== Requirement 1 ==
Rewrite everything in the opinion piece on Clerys from "This action certainly" down to "the retail business.", replacing "intention" with "aim".
== Requirement 2 ==
According to the opinion piece on Clerys, why must Gordon Brothers have realized the growing power of their property deeds?

++++ Given text ++++

Irish Independent

Boycott the bad deeds of owners

- Mark Keenan

SEPARATED by just five generation­s from an era in which 10,000 (0.2pc) landlords owned 99pc of Ireland – and just 750 owned more than half of the country’s landmass – we Irish know more than most nations about the substantia­l powers conferred by property ownership. We also realise just how sometimes devastatin­g a set of title deeds can be when wielded immorally as a bludgeon or a crowbar – especially when this happens with the full connivance of the law.

People are often reliant on the owner’s property for rented private accommodat­ion, for rented farming land, workspace or even for employment linked to that property. Property ownership brings responsibi­lity and for the most part Irish laws uphold them.

In the case of Clerys, Gordon Brothers, its immediate previous owners (who vowed to regenerate the famous Dublin department store when they acquired it a few years ago), must have realised the growing power of their property deeds in the context of the overall business package.

This is because they acted more than two years ago to split the property entity out from the retailing entity and to form two separate companies controllin­g each.

This action certainly suggests either an intention or a contingenc­y plan formed early on to enable the future separation of both in what would always be an impossible outcome for the retail business.

Increasing shortages of city living and working spaces have since increased the value of the Clerys building to the degree that Gordons have just walked away with a 100pc profit for taking on what seemed to be a flounderin­g retail business but in reality was a shrewd property investment.

++++ Data block ++++

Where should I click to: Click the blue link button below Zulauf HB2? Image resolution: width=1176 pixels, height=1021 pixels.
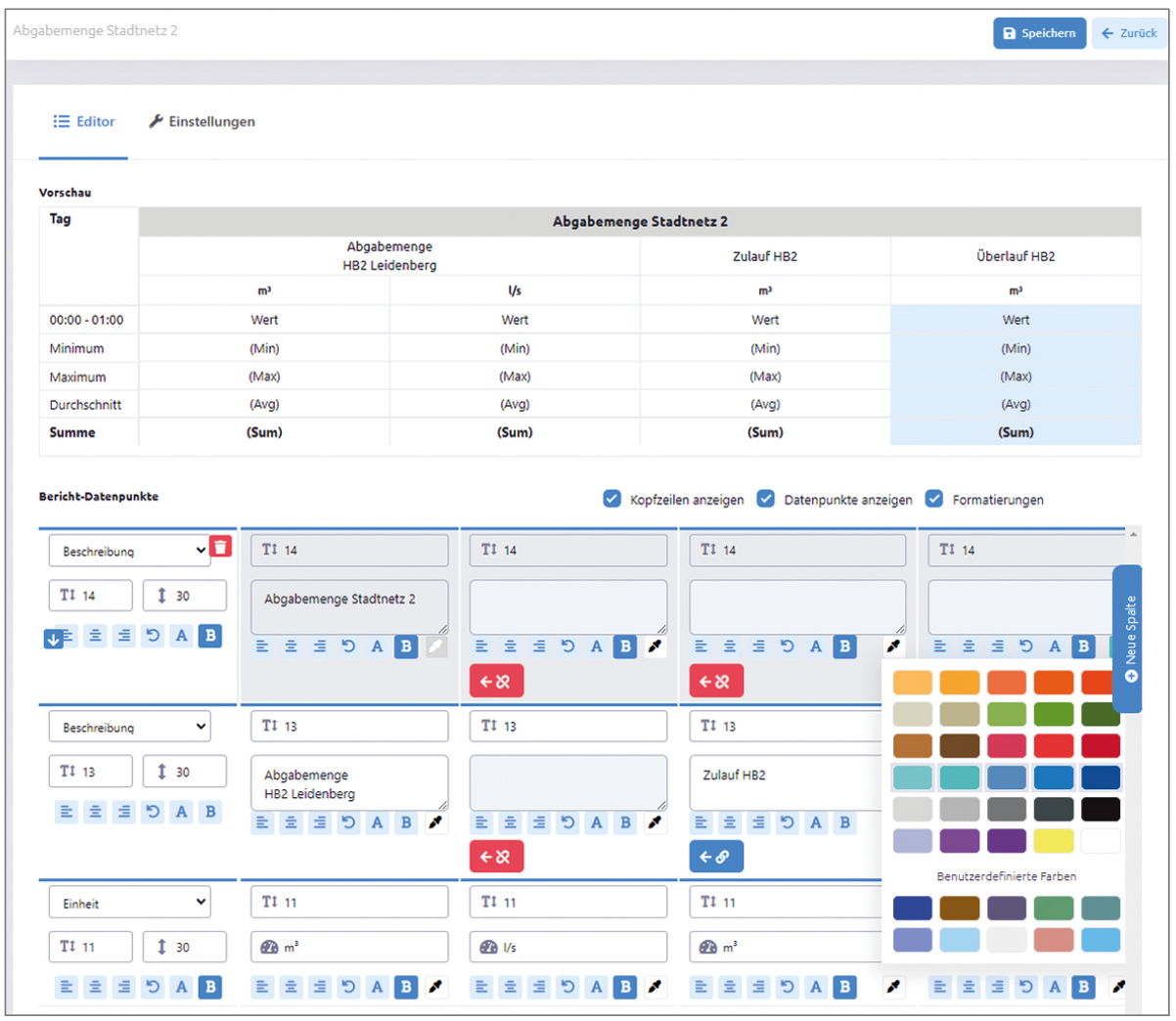coord(716,857)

++++

== Problem solution 1 ==
This action certainly suggests either an aim or a contingenc­y plan formed early on to enable the future separation of both in what would always be an impossible outcome for the retail business.

== Problem solution 2 ==
More than two years earlier, they had split the property entity from the retailing entity and formed two separate companies to control each.